«Nous estimons que la médiatisation peut aider les victimes», lance Dom Marc de Pothuau face à une poignée de journalistes réunis dans l’Abbaye d’Hauterive. Aux côtés du chargé de communication de la communauté, Xavier Pilloud, l’Abbé a la mine grave qui accompagne les nouvelles difficiles. Car ce haut lieu de la spiritualité dans le canton de Fribourg semblait jusqu’à présent épargné par les scandales sexuels qui se sont multipliés dans l’Eglise, ces dernières décennies.
«La communauté de l’Abbaye d’Hauterive ‘aussi’ connaît le profond regret et la douleur d’avoir été le lieu ou des femmes disent avoir subi des abus d’ordre sexuel, être trahies dans leur confiance et blessées dans leur foi», lit ainsi Dom Marc de Pothuau en préambule de son texte.
Les faits présumés remontent à plus de trente ans.

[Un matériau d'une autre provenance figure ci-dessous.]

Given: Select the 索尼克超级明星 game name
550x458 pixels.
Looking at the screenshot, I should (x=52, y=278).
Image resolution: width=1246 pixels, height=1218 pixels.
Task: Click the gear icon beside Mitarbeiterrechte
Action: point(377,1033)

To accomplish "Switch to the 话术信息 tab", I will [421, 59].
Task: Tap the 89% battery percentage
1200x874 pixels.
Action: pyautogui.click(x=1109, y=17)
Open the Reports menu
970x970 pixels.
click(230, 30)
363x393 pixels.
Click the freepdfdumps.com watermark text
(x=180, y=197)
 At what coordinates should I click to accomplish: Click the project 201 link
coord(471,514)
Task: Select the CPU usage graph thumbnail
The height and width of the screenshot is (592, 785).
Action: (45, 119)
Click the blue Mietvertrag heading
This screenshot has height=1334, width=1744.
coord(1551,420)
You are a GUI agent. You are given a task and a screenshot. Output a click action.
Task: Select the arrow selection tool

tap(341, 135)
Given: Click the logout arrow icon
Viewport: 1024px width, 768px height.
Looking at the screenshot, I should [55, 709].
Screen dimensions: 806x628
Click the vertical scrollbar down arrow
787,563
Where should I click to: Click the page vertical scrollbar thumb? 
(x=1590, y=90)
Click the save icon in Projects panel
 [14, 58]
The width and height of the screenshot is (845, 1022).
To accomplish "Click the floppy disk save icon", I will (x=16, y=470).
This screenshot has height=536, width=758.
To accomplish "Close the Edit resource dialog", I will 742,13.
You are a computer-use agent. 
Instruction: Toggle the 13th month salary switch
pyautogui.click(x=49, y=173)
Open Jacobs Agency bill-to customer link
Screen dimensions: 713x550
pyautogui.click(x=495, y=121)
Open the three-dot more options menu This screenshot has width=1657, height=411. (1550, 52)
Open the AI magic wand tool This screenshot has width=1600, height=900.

Durant une quinzaine d’années autour des années 1980, en tant que frère hôtelier, le religieux incriminé avait la responsabilité d’accueillir les hôtes dans de bonnes conditions, afin de leur permettre de trouver un accompagnement religieux et un soutien spirituel. «Mais il ne garda pas toujours une distance suffisante avec certaines femmes», note l’Abbé. Concrètement, le moine cistercien aurait profité de son rôle de conseiller spirituel pour effectuer des attouchements sexuels non consentis sur des femmes adultes.
Six cas ont été identifiés en tout, précise Marc Pothuau à la conférence de presse, cela dès la fin des années 1970. «Mais il pourrait y en avoir plus», remarque l’Abbé.
Le religieux accusé avait attiré l’attention sur lui il y a déjà longtemps. Une hôte avait adressé en septembre 1992 une plainte à l’Abbé de l’époque, Dom Bernard Kaul, aujourd’hui décédé. Ce dernier lui avait retiré sa charge à l’hôtellerie et envoyé faire des séjours dans d’autres communautés pour qu’il retrouve le sens de sa vocation. Dom Kaul avait fait parvenir un courrier à toutes les connaissances du frère expliquant les faits reprochés et en vue de chercher d’éventuels autres témoignages. II reçut en retour, au milieu d’une soixantaine de témoignages élogieux sur le moine, celui d’une femme racontant qu’elle lui avait pardonné d’avoir tenté de l’embrasser sur la bouche.
Dom Mauro-Giuseppe Lepori, élu Abbé d’Hauterive en 1994 et Abbé général de l’ordre cistercien depuis 2010, ne reçut pas immédiatement de son prédécesseur le dossier sur les problèmes de ce frère ni aucune plainte d’abus d’ordre sexuel durant son abbatiat.
Mais, dès son élection, le Tessinois constata que ce moine entretenait secrètement une relation avec une femme majeure consentante. Il l’invita donc à refaire le choix clair de son engagement monastique. Le frère refusa et quitta la communauté en 1996 pour se marier. Actuellement, Dom Lepori soutient la démarche de la communauté, précise l’Abbé d’Hauterive.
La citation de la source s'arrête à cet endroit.